**COSA FARE:** Nel testo sulle grotte di Frasassi, quali formazioni sono nate dal calcare accumulato per millenni? Elencale tutte.

Lo scenario esterno è quello della complessa, irregolare orografia dell'Appennino umbro-marchigiano ove si trova un'area speleologica tra le più interessanti d'Europa, con un poderoso sviluppo del fenomeno carsico e la presenza di una natura austera e incontaminata che mantiene intatti i segni di un passato millenario.
Siamo a Frasassi di Genga, nell'entroterra anconetano, tra le due montagne tagliate a picco su una gola selvaggia dentro la quale scorre a fatica il Sentino. La gola nasconde il tesoro delle grotte, scoperta da alcuni speleologi del gruppo CAI di Fabriano nel settembre 1971. Ecco la genesi delle grotte: la roccia dei monti che sovrastano la gola è stata progressivamente corrosa dalle acque divenendo così notevolmente permeabile. Tale azione corrosiva ha operato anche in profondità creando ampie fratture e complessi ipogei.
Ma il lavoro dell'acqua non finiva qui. Dal soffitto delle grotte ha avuto inizio un lento e costante stillicidio di acqua calcarea che è tuttora vivo e permette l'accrescimento e la vita delle concrezioni. Il calcare che rimane in alto e che precipita a terra attraverso l'acqua, accumulandosi per millenni, ha portato alla formazione delle splendide stalattiti, stalagmiti e colate di cristalli, mescolate in un armonico susseguirsi di forme tra laghi, laghetti e scrigni. La grotta più grande dell'intero complesso è quella del vento, lunga complessivamente 13 KM.

**RIGHE ELENCATE:**
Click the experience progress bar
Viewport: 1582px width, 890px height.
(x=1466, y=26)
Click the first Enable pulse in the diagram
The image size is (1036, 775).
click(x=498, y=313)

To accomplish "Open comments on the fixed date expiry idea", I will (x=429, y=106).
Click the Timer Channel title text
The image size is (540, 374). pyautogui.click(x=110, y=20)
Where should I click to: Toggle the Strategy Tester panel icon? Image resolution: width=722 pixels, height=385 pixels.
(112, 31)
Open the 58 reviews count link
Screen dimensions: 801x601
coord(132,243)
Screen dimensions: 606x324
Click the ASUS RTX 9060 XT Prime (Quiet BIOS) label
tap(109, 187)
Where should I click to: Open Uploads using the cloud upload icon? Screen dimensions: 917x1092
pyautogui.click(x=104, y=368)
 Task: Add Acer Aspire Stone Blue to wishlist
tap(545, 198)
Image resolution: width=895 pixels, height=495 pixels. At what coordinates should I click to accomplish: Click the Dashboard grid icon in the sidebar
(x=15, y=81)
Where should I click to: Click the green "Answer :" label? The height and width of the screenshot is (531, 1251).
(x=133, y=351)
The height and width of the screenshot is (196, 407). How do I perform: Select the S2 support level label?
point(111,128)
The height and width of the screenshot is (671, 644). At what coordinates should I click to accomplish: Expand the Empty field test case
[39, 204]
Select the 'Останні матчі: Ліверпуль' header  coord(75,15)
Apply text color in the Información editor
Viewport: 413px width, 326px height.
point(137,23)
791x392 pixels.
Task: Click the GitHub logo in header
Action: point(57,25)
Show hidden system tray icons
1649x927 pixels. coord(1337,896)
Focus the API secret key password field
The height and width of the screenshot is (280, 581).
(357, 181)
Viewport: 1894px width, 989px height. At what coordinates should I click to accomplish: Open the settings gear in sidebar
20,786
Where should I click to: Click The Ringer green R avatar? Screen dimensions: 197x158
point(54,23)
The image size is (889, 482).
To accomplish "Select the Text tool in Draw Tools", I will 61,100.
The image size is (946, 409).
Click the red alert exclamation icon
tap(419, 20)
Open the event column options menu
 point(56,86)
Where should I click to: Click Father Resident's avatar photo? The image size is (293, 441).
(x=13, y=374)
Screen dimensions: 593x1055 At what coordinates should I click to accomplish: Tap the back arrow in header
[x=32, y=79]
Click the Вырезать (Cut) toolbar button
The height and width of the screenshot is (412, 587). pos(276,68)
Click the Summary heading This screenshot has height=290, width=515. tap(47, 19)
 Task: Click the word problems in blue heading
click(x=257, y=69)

**LA RISPOSTA:** Stalattiti, stalagmiti, colate di cristalli